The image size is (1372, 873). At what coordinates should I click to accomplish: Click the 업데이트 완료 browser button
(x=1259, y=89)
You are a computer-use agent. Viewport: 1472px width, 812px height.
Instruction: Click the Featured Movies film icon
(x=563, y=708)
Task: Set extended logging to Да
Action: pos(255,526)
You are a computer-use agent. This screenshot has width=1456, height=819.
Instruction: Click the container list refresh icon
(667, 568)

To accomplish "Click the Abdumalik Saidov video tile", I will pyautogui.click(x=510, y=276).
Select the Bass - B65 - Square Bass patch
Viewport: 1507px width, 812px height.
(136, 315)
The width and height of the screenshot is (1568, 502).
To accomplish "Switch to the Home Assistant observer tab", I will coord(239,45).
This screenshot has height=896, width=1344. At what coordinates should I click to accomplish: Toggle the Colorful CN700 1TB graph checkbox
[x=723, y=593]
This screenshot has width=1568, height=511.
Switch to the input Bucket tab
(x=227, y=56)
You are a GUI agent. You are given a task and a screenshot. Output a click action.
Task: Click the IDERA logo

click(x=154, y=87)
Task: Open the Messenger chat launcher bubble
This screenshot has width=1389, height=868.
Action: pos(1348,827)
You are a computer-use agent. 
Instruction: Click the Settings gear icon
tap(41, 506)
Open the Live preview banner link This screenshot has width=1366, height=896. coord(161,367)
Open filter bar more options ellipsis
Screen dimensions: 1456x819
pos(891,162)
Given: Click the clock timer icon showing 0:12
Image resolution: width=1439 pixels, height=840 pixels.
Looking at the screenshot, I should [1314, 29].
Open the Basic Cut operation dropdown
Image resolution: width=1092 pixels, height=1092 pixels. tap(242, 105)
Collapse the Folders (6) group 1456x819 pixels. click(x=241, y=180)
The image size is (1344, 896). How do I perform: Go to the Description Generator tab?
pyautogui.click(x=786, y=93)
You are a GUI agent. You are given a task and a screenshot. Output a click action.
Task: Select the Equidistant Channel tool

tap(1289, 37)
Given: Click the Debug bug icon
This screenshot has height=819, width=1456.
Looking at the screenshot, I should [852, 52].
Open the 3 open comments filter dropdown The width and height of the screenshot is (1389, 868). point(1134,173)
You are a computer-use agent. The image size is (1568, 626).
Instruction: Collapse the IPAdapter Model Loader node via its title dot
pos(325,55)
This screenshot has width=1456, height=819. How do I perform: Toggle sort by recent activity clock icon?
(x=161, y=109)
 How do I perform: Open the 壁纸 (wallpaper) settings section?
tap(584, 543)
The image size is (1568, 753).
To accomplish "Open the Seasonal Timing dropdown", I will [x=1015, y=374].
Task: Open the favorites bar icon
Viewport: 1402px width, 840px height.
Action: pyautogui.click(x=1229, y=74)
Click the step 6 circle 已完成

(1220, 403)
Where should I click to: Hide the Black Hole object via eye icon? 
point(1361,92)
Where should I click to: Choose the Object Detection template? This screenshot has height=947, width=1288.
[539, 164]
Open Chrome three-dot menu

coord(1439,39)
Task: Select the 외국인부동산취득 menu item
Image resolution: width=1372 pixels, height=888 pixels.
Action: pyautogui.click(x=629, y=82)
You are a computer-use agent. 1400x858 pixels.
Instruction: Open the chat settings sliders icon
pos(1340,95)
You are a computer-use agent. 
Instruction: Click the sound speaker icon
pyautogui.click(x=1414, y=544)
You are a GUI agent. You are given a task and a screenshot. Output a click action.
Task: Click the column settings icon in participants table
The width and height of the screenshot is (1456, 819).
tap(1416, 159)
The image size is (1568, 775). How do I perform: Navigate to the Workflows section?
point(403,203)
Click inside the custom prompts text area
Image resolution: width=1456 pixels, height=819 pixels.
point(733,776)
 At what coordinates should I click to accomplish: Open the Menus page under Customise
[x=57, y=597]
——————————
Return the records in full, exactly as they read.

• **TASK RESPONSE**:
The image size is (1372, 873). At what coordinates should I click to accomplish: Click the 업데이트 완료 browser button
(x=1259, y=89)
You are a computer-use agent. Viewport: 1472px width, 812px height.
Instruction: Click the Featured Movies film icon
(x=563, y=708)
Task: Set extended logging to Да
Action: pos(255,526)
You are a computer-use agent. This screenshot has width=1456, height=819.
Instruction: Click the container list refresh icon
(667, 568)

To accomplish "Click the Abdumalik Saidov video tile", I will pyautogui.click(x=510, y=276).
Select the Bass - B65 - Square Bass patch
Viewport: 1507px width, 812px height.
(136, 315)
The width and height of the screenshot is (1568, 502).
To accomplish "Switch to the Home Assistant observer tab", I will coord(239,45).
This screenshot has height=896, width=1344. At what coordinates should I click to accomplish: Toggle the Colorful CN700 1TB graph checkbox
[x=723, y=593]
This screenshot has width=1568, height=511.
Switch to the input Bucket tab
(x=227, y=56)
You are a GUI agent. You are given a task and a screenshot. Output a click action.
Task: Click the IDERA logo

click(x=154, y=87)
Task: Open the Messenger chat launcher bubble
This screenshot has width=1389, height=868.
Action: pos(1348,827)
You are a computer-use agent. 
Instruction: Click the Settings gear icon
tap(41, 506)
Open the Live preview banner link This screenshot has width=1366, height=896. coord(161,367)
Open filter bar more options ellipsis
Screen dimensions: 1456x819
pos(891,162)
Given: Click the clock timer icon showing 0:12
Image resolution: width=1439 pixels, height=840 pixels.
Looking at the screenshot, I should [1314, 29].
Open the Basic Cut operation dropdown
Image resolution: width=1092 pixels, height=1092 pixels. tap(242, 105)
Collapse the Folders (6) group 1456x819 pixels. click(x=241, y=180)
The image size is (1344, 896). How do I perform: Go to the Description Generator tab?
pyautogui.click(x=786, y=93)
You are a GUI agent. You are given a task and a screenshot. Output a click action.
Task: Select the Equidistant Channel tool

tap(1289, 37)
Given: Click the Debug bug icon
This screenshot has height=819, width=1456.
Looking at the screenshot, I should [852, 52].
Open the 3 open comments filter dropdown The width and height of the screenshot is (1389, 868). point(1134,173)
You are a computer-use agent. The image size is (1568, 626).
Instruction: Collapse the IPAdapter Model Loader node via its title dot
pos(325,55)
This screenshot has width=1456, height=819. How do I perform: Toggle sort by recent activity clock icon?
(x=161, y=109)
 How do I perform: Open the 壁纸 (wallpaper) settings section?
tap(584, 543)
The image size is (1568, 753).
To accomplish "Open the Seasonal Timing dropdown", I will [x=1015, y=374].
Task: Open the favorites bar icon
Viewport: 1402px width, 840px height.
Action: pyautogui.click(x=1229, y=74)
Click the step 6 circle 已完成

(1220, 403)
Where should I click to: Hide the Black Hole object via eye icon? 
point(1361,92)
Where should I click to: Choose the Object Detection template? This screenshot has height=947, width=1288.
[539, 164]
Open Chrome three-dot menu

coord(1439,39)
Task: Select the 외국인부동산취득 menu item
Image resolution: width=1372 pixels, height=888 pixels.
Action: pyautogui.click(x=629, y=82)
You are a computer-use agent. 1400x858 pixels.
Instruction: Open the chat settings sliders icon
pos(1340,95)
You are a computer-use agent. 
Instruction: Click the sound speaker icon
pyautogui.click(x=1414, y=544)
You are a GUI agent. You are given a task and a screenshot. Output a click action.
Task: Click the column settings icon in participants table
The width and height of the screenshot is (1456, 819).
tap(1416, 159)
The image size is (1568, 775). How do I perform: Navigate to the Workflows section?
point(403,203)
Click inside the custom prompts text area
Image resolution: width=1456 pixels, height=819 pixels.
point(733,776)
 At what coordinates should I click to accomplish: Open the Menus page under Customise
[x=57, y=597]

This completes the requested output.